How well Auto-HDR works depends somewhat on each individual title, but it’s certainly breathed new life into older Xbox games viewed on modern HDR TVs. Auto-HDR on Windows 11 does exactly the same thing but can be applied to all your PC titles. However, it only works with games that use DirectX 11 or DirectX 12. So the many classic DirectX 9 PC games won’t benefit.
Windows 11 offers a generally impressive improvement to HDR as a whole compared to the dismal state of HDR support on Windows 10. Check out our guide on turning on HDR in Windows 11 for information on activating Auto-HDR and accessing Windows 11’s HDR settings.
DirectStorage for Faster Storage Speeds
One of the biggest leaps the latest gaming consoles offer over those that game before is high-speed storage. Video game loading times have been cut down dramatically and the in-game performance of games that use asset streaming has also received a massive boost.
PCs simply can’t take advantage of the speeds that modern SSDs offer, but DirectStorage brings that technology from Xbox to Windows 11 computers.
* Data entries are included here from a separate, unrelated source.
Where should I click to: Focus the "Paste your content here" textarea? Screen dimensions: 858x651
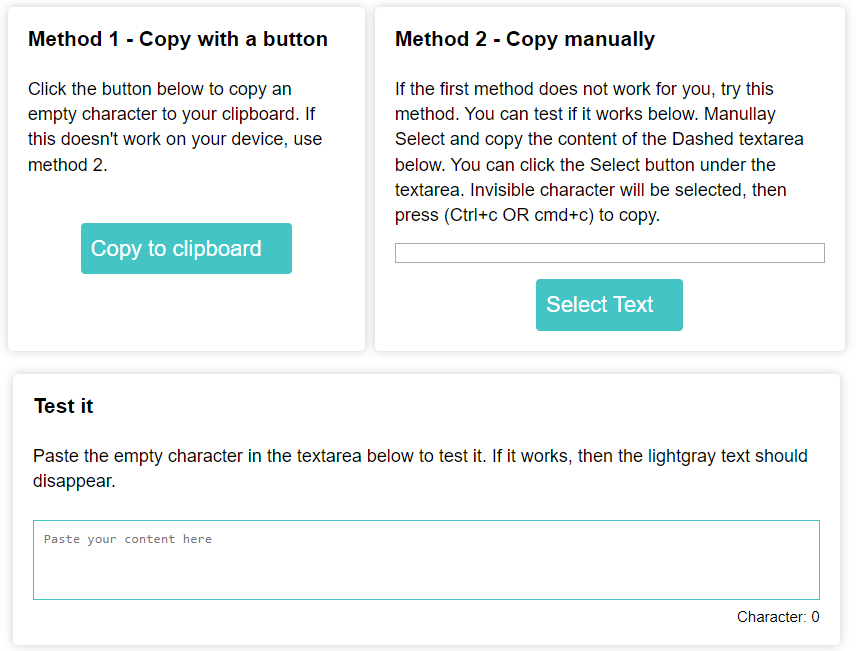426,560
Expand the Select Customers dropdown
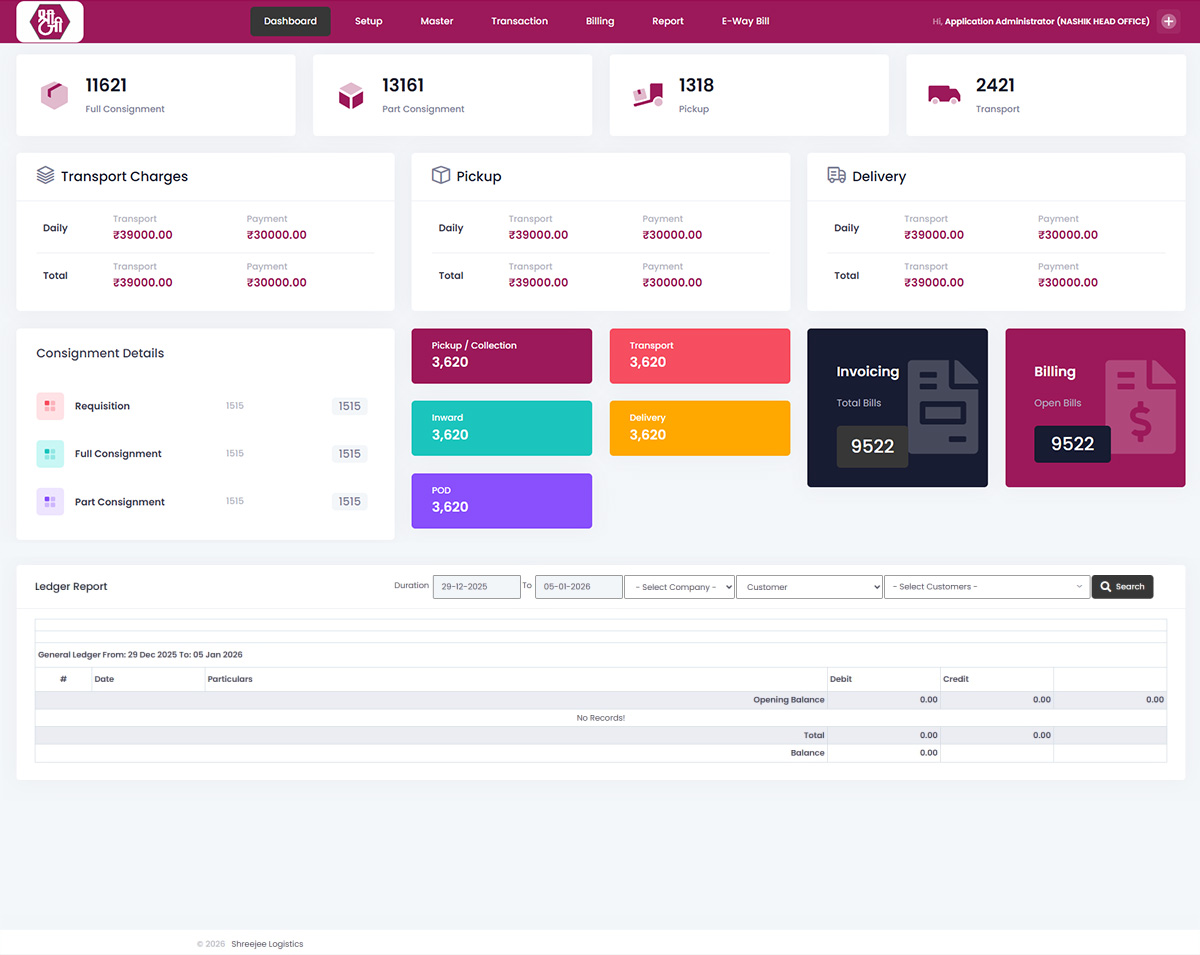This screenshot has width=1200, height=955. pyautogui.click(x=986, y=587)
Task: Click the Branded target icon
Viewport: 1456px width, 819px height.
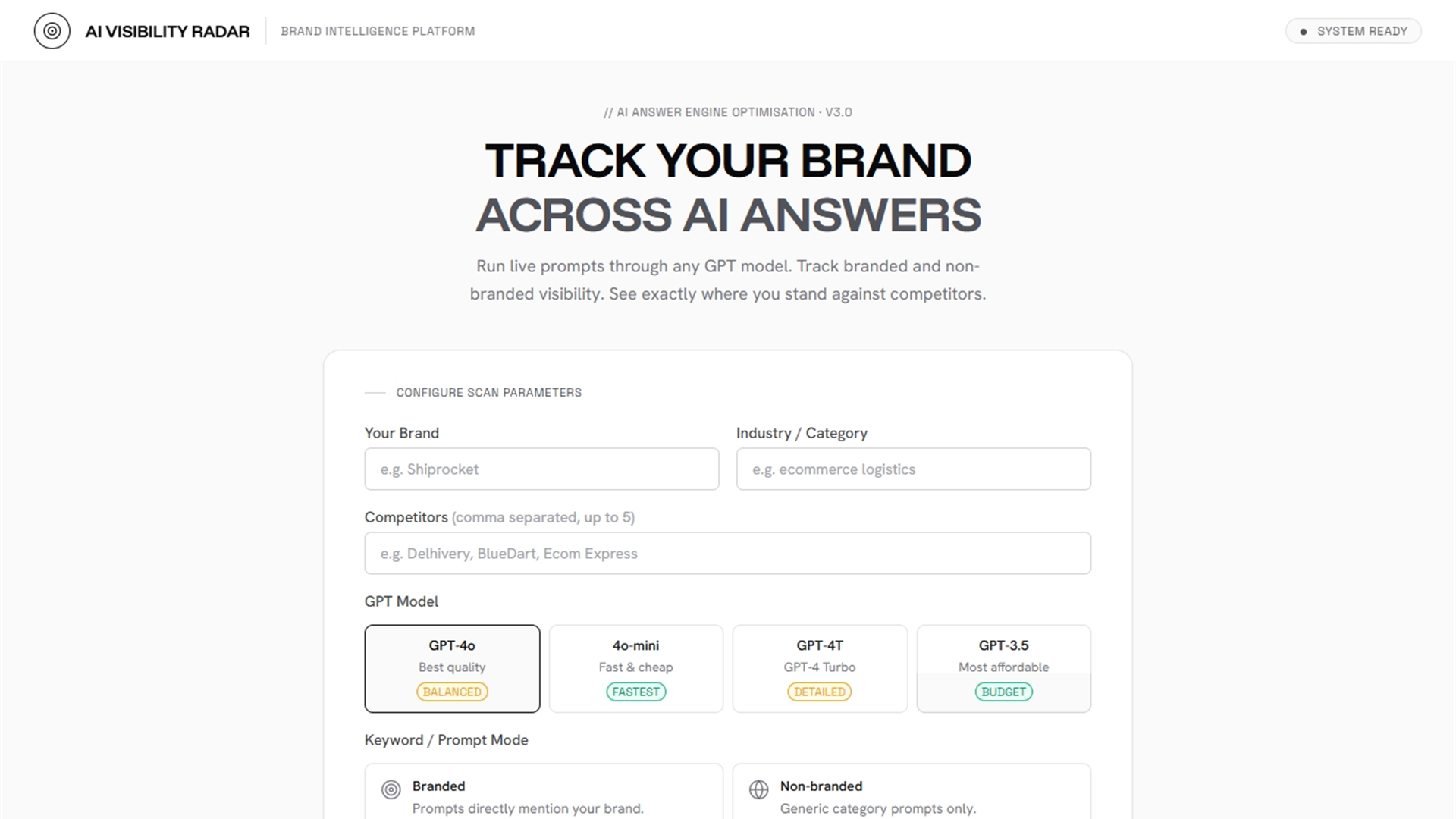Action: coord(390,789)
It’s a feature of the operating system that lets the GPU accelerate transfer speeds while also relieving the CPU from some of the overhead involved. The end result is a much speedier data transfer experience in games.
Unfortunately, you need some very specific hardware components for DirectStorage to work, but eventually, all computers will meet those requirements. Initially, only 1TB SSDs could use DirectStorage, but that requirement was later removed. At the time of writing, you need an SSD that uses the NVMe protocol and a DirectX 12 GPU with shader model 6.0 support.
Whether you have a computer capable of DirectStorage today or not, Windows 11 sets the stage for a new generation of games that can really push data throughput.
It’s the Future of DirectX
Both Windows 10 and Windows 11 support DirectX 12 Ultimate, Microsoft’s latest API packed with the latest features developers can use to make eye-popping games. So, for now, Windows 10 gamers can access the same feature set assuming they have the right hardware to support it, but that won’t be true for long. Windows 10 will reach the end of its support life in October of 2025. This makes it a safe assumption that future DirectX developments will be coming to Xbox consoles and Windows 11, with no promise of that happening past the official expiration date of Windows 10.
There’s no rush, of course, since we expect at least DirectX 12 Ultimate updates for Windows 10 until the end of support, but if want to experience the next development in gaming features Windows 11 is the place to do it for the foreseeable future.
Next-generation CPU Support
The latest Alder Lake CPUs (that’s the 12th-generation models) from Intel brings a new hybrid architecture to desktop computers with high-performance cores and efficient cores mixed together for maximum efficiency. This is great for gaming because it means that games have full access to high-performance cores while the efficient cores take care of background housekeeping tasks and gaming-adjacent applications like Discord or streaming apps.
At the time of writing in February 2022, only Windows 11 fully supports these CPUs and the complex task scheduling intelligence needed to make sure the right processor gets the right job.
Xbox Features We’d Like to See in Windows 11
While features like Auto-HDR and DirectStorage are welcome indeed, there are still some features that only exist on Microsoft’s latest consoles. In particular, we’d love to see the Xbox’s Quick Resume come to Windows PCs. This feature saves a snapshot of a game to your SSD and lets you instantly resume a game from where you were last playing. This feature makes more sense on a gaming console where multiple people share the same system, but it would still be nice as an option on Windows 11 gaming PCs!